Brief:
Among the lines of the material, copy those that hold the string "Given".

Material provided:
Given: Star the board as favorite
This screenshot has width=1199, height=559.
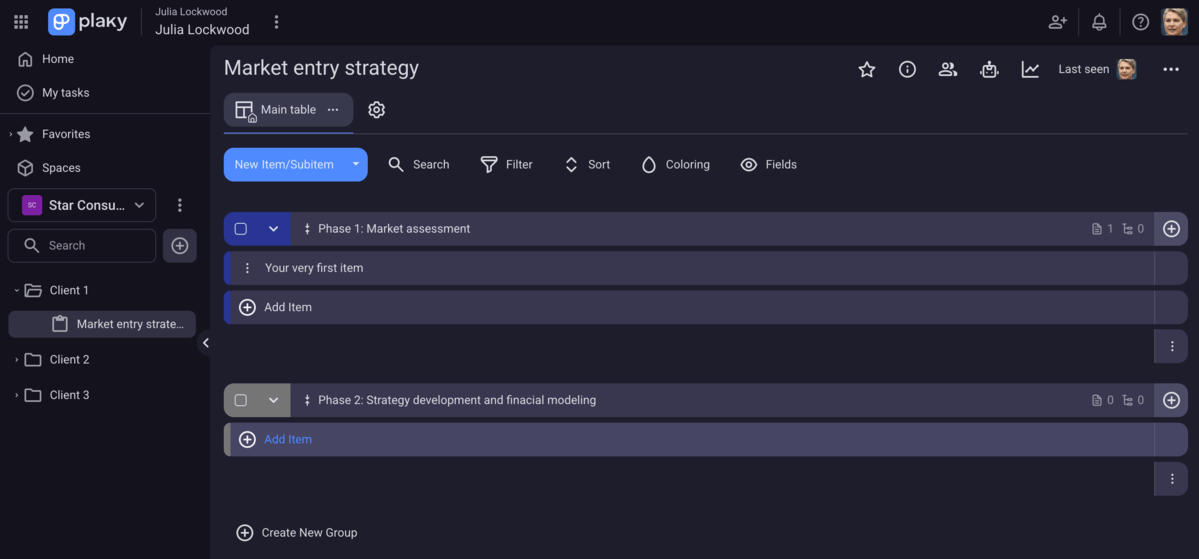Looking at the screenshot, I should [867, 69].
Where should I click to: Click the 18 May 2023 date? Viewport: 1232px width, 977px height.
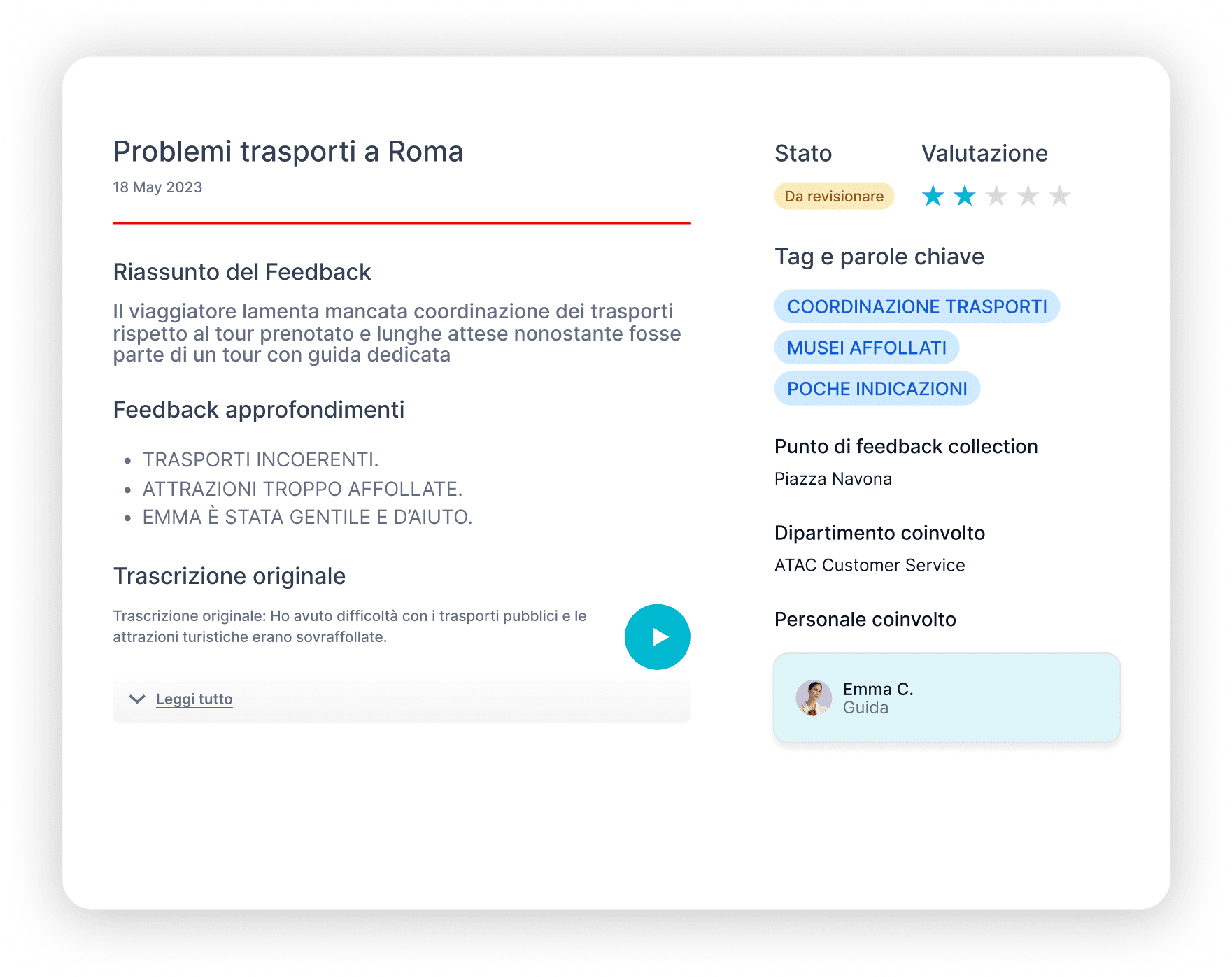157,187
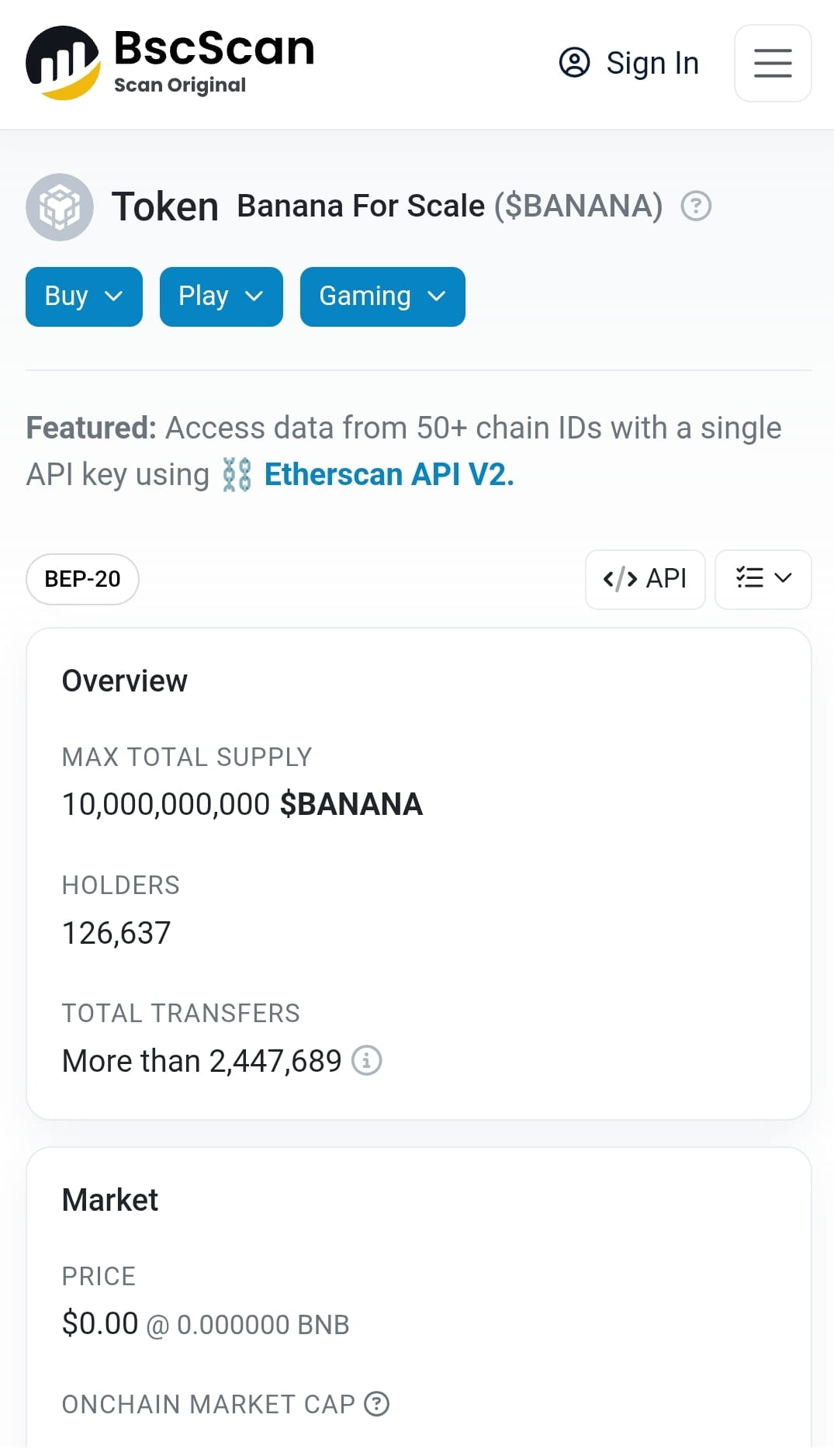The image size is (834, 1456).
Task: Open the hamburger navigation menu
Action: click(773, 63)
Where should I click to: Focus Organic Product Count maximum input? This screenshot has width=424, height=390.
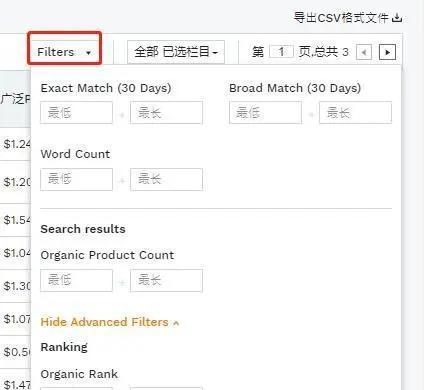pyautogui.click(x=166, y=280)
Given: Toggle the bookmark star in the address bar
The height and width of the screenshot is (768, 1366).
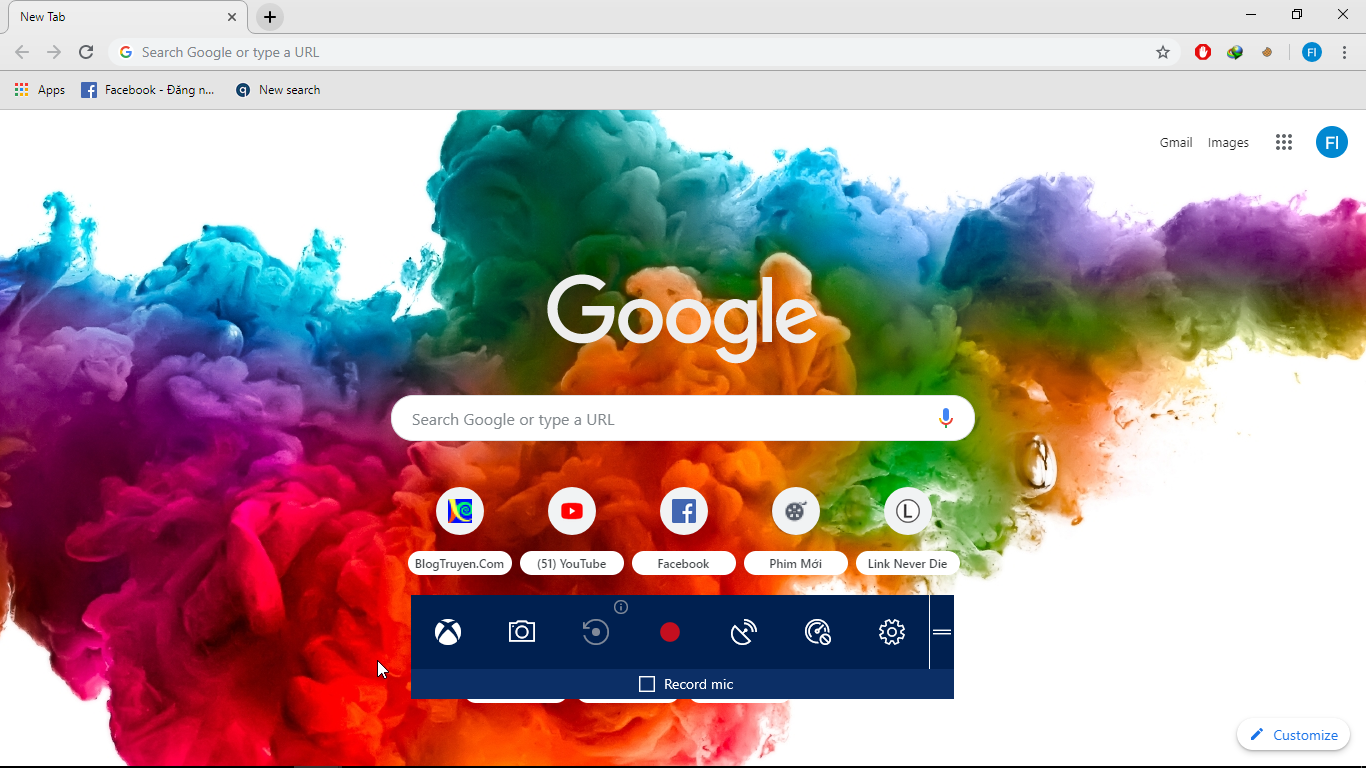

Problem solution:
Given: Star the board as favorite
Given: Toggle the bookmark star in the address bar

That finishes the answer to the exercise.